A standard single-user Creative Cloud license allows you to activate on two machines. That would preclude the five-machine example that you give below.
(BTW, be careful about the word ‘registration’. It means something very different from ‘activation’. Activation is about licenses; registration is about you giving additional contact information to Adobe and otherwise setting up your account for such communications as support calls.)
From: After Effects Mail List [mailto:AE-List@media-motion.tv] On Behalf Of Greg Balint
Sent: Monday, 22 April 2013 08:16
To: After Effects Mail List
Subject: Re: [AE] When new software is available on Creative Cloud plans.

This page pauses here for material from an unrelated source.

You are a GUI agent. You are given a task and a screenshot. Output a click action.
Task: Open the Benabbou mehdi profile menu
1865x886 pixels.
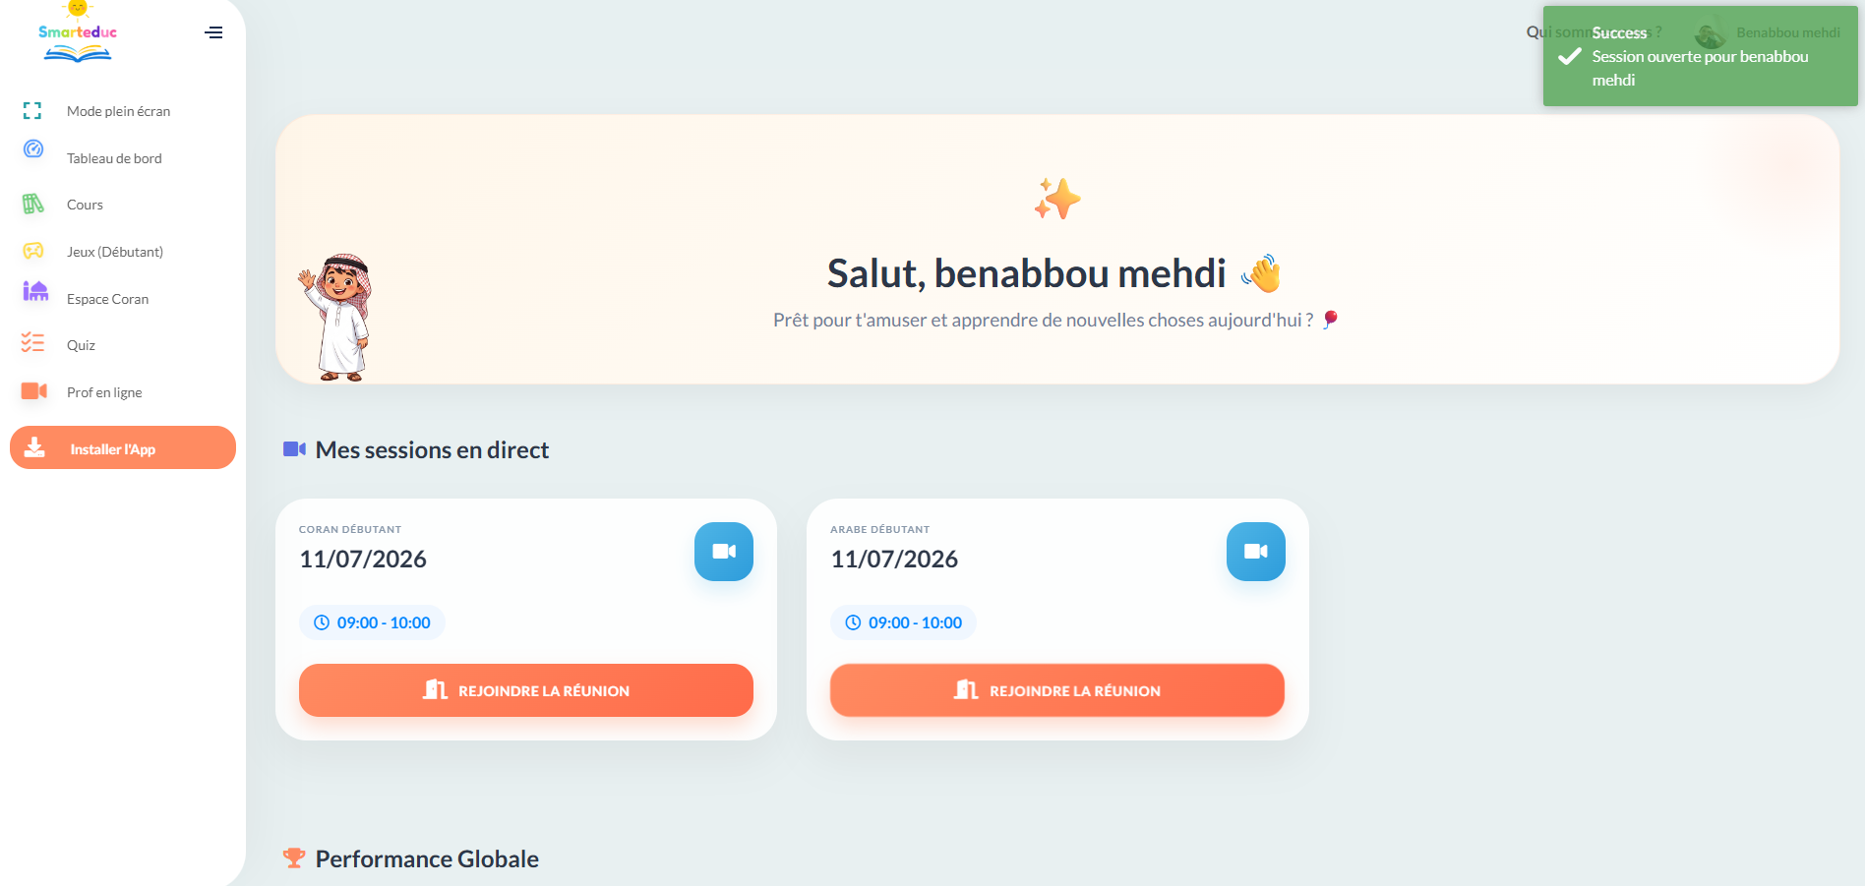point(1768,33)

Thanks for clearing this up.. great to know.
One last question... with purchased licenses, it was easy to be able to have, say, your lead workstation using the latest and greatest version of Adobe software, and then previous versions that you bought could be installed on older workstations for stop-gaps / quick support tasks (I'm thinking older versions of Photoshop for temps or interns to clean up images, etc)
With Creative Cloud, is that out the window? like the license is only for the cloud usage itself? or once AE CS7 comes out, CS6 still has it's own registration of license on the servers for usage?
Say, in 5 years, I could have 5 different versions of AE running on 5 different workstations, because they are all their own version, and license separately under the Creative Cloud?
Not trying to abuse the system or anything, just poking at the fence to see how far the capabilities would be.